Additionally, the alarm which signifies the turbine returning to normal operation are identified. This is usually a single alarm which indicates the turbine is spinning up to generate again, and usually coincides with the turbine returning to the “OK” availability category from Table 3. We refer to this alarm as a n . Then, batches of alarms which occur during stoppages on each turbine are created. These include all alarms which occur between the turbine stopping/being curtailed, and coming back on-line (as opposed to just A s alarms). Finally, batches on the same turbine which occur within one hour of each other are joined together as one, continuous batch. This time duration was found heuristically and is done so that if a fault in one sub-system damages another sub-system, with the turbine coming back on-line in between, the two are not treated as separate issues when it comes to labelling the data leading up to the original fault. Note that if documentation is not available, or it is not clear to which stop category a particular alarm belongs, a similar process to the one outlined in [36] can be used.
A sample of a batch can be seen in Table 4. Each alarm instance is listed according to its start time, code (note these are randomly assigned), the stop category of the alarm (note that some alarms are not A s alarms, and so have no stop category), and the associated description.
As can be seen, the batch starts with two frequency converter fault related alarms at around 3:00 a.m. Several other alarms are then generated in response to this, including pitch and azimuth bearing/rotor alarms. These “triggered” alarms are not related to the initial fault, but are instead reactions to this initial fault. The maintenance switch is then activated the next day as technicians arrive on site to inspect the turbine. This also causes some additional alarms to trigger. A pitch system test is then performed (often, these periodic tests will automatically be performed when the turbine has been shut down to avoid needing to shut down especially for the test), before the turbine is given the command to start idling and come back on-line. The total duration for this batch was just over 10 h.

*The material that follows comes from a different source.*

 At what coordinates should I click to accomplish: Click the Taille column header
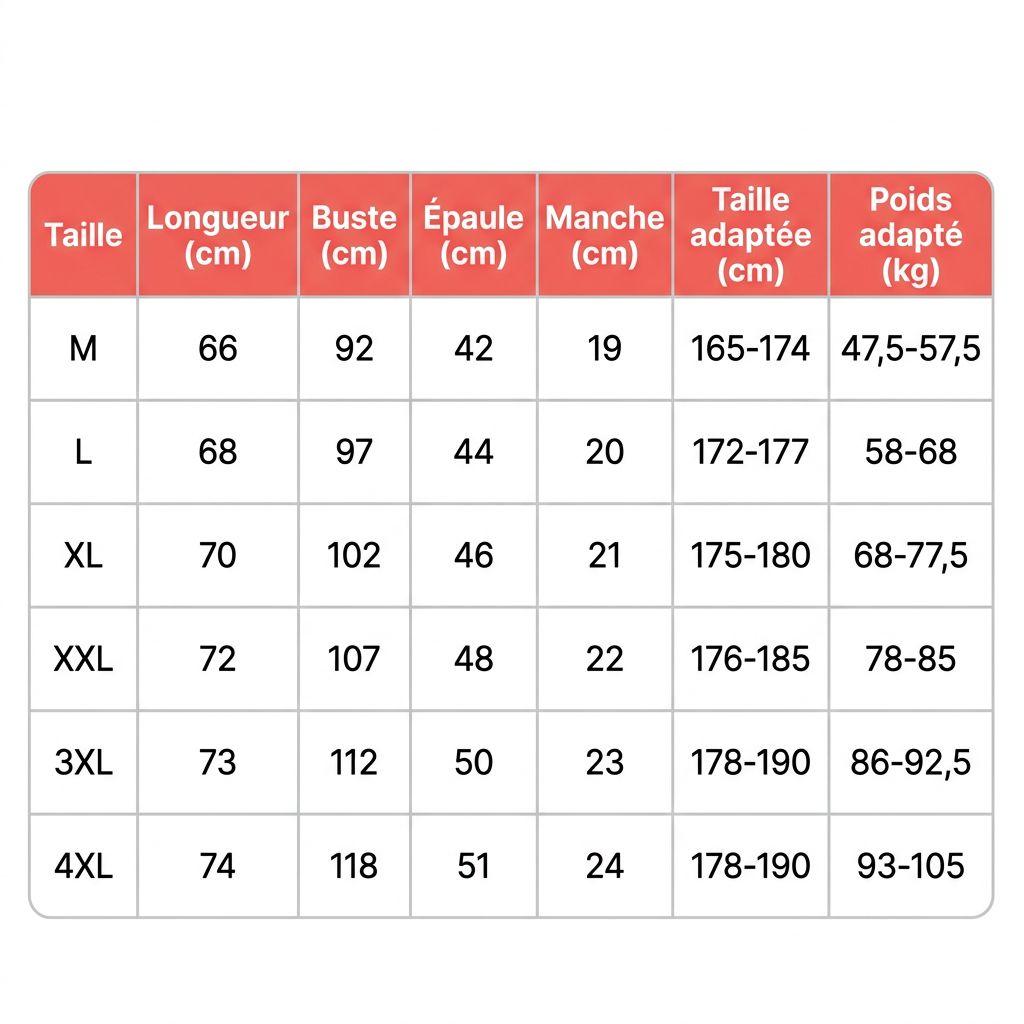[x=84, y=235]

4.1.2. Assign Stop Categories to Batches

Each batch is assigned a stop category, similar to how the individual alarms were. This is done primarily by looking at the “root” alarms, i.e., the first alarms that occur simultaneously in the batch ( a 1 and a 2 in Table 4). The rules for assigning stop categories to batches are as follows (items further down the list supersede those higher up):
  • In general, batches are assigned the most common stop category of alarms in the root alarms.
  • sn is assigned if at least one sensor error is present in the root alarms. This is because a sensor error causes the turbine to go down, which in turn can instantaneously trigger other alarms.
  • no is assigned only if all alarms in the root of the batch are no alarms; otherwise, these alarms are ignored. This is because turbine control systems usually automatically try to schedule system tests during periods of downtime, and these tests do not cause faults themselves. Alarms relating to normal curtailed operation, on the other hand, do not appear with other types of A s alarms, as otherwise the turbine would be shut down as opposed to being curtailed.
  • gd is assigned if a gd alarm appears anywhere in the root. This is because grid faults can typically cause a cascade of faults to be detected in other systems (even instantaneously from the control system’s point of view).
  • If the “maintenance” availability counter is active from the time of the root alarms, then the batch is assigned ma.
  • If the “repair” availability counter is active for any significant duration over the course of the batch, it indicates that some corrective repairs took place. “Significant duration” here can be specified by the user. In this case, the batch is given an additional label, rep, as well as the stop category previously assigned.
  • Additional rules may be added or edited based on the particular alarms system.
In this way, once the stop categories and rule set have been developed for a particular turbine model, they can be applied to a dataset from a different site or to future generated data from the same site, with no additional manual steps required.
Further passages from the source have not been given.